From then on, he was glued to the window almost all the way to Cuttack, strapping himself in at the last minute and closing his eyes for the landing.
As the plane sat on the field, a staff car drew up. I held my breath as an officer stepped out, accompanied by an adjutant with a briefcase. They shook hands and the adjutant handed over the case. The officer made for the plane. He had one of those faces – like the melted wax at the base of a candle.
The door opened and the man, a major, judging by the pips on his shoulders, ducked beneath the low ceiling.
He was surprised to see two men in civvies sitting there, more so as one of them was an Indian with his face swollen like an aubergine. Still, he was polite about it, introducing himself as Major Parker of the Rajputana Rifles. I knew little about the regiment but still more than I did about the Indian postal service, which both Suren and I purported to represent.
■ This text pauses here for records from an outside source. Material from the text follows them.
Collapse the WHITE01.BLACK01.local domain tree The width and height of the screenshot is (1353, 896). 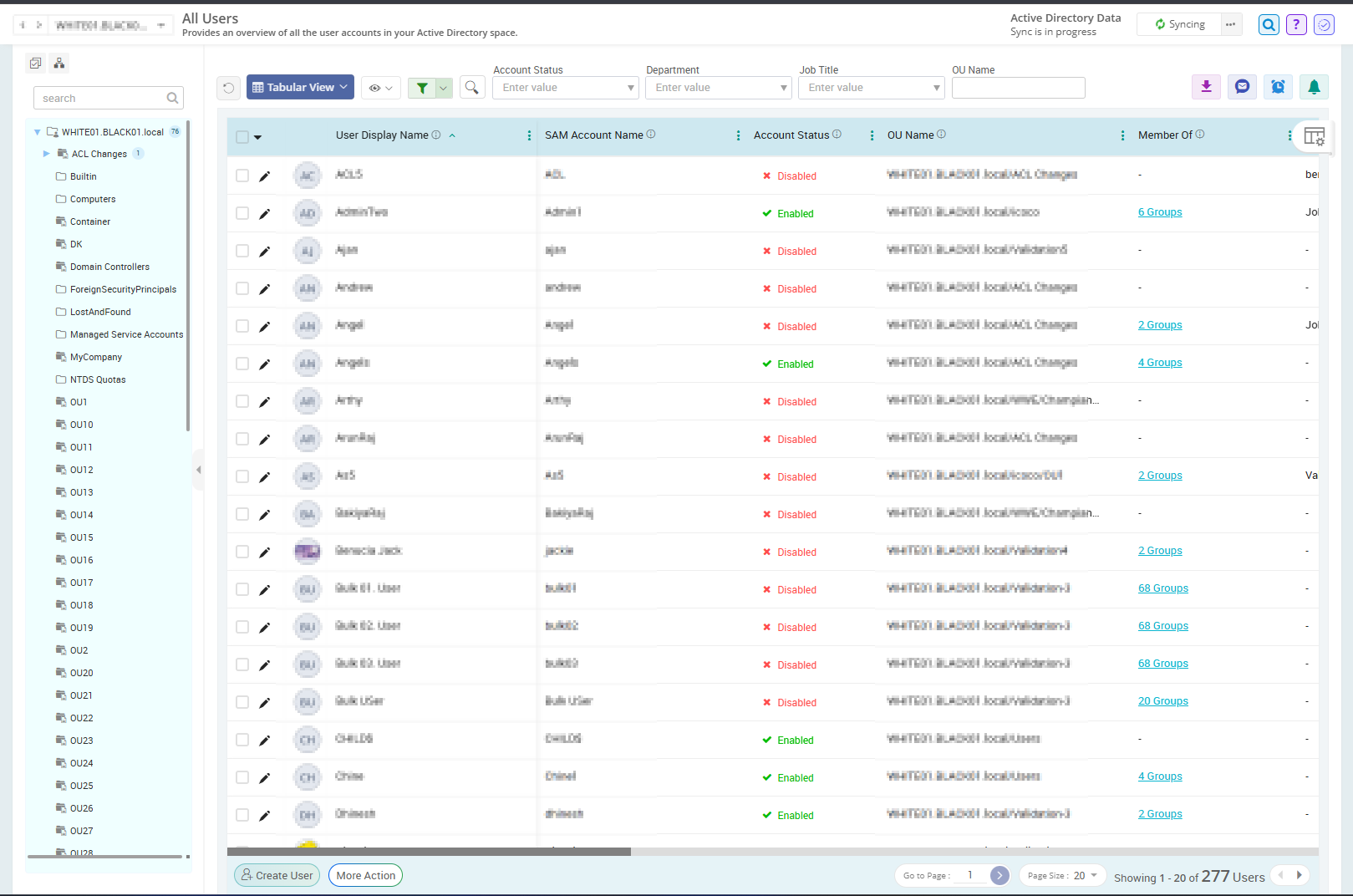pyautogui.click(x=37, y=131)
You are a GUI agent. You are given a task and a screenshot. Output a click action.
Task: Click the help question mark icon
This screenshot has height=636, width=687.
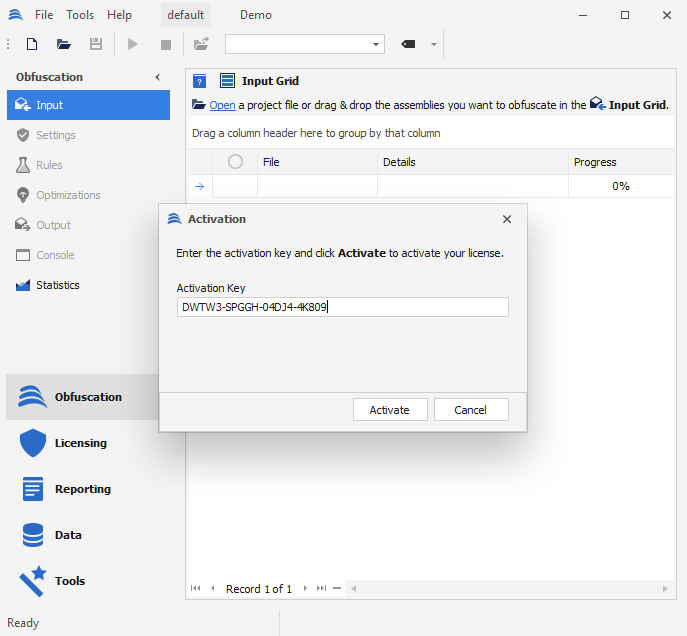[x=199, y=82]
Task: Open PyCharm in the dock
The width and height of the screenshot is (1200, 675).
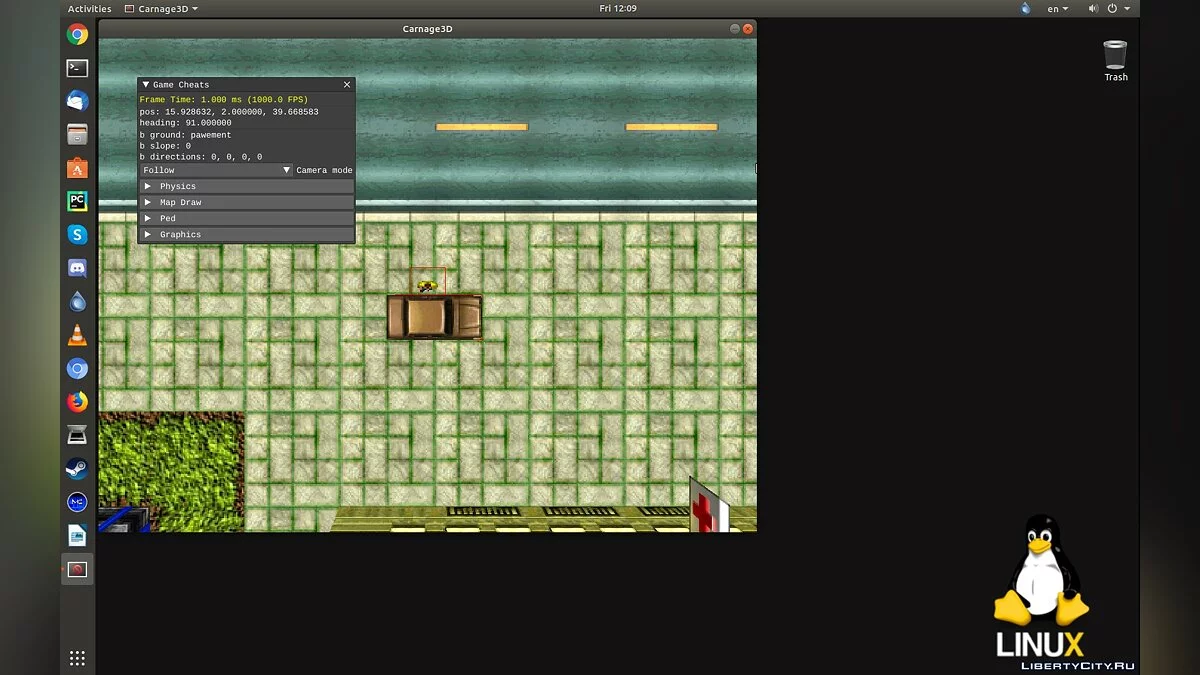Action: coord(77,201)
Fortunately the major didn’t prove to be the talkative type, preferring to spend his time sitting at the opposite end of the cabin, and as the plane took off once more, he buried his nose in a file of documents pulled from his briefcase.
As for Suren, with both his fear and the novelty of the flight beginning to wane, the lad finally fell asleep and I too must have succumbed at some point, because the next thing I knew, the plane was descending and out of the window I saw the turquoise blue of the Arabian Sea.
I nudged him and he awoke with a start.
‘Look out there.’ I pointed to the azure waters beyond the porthole.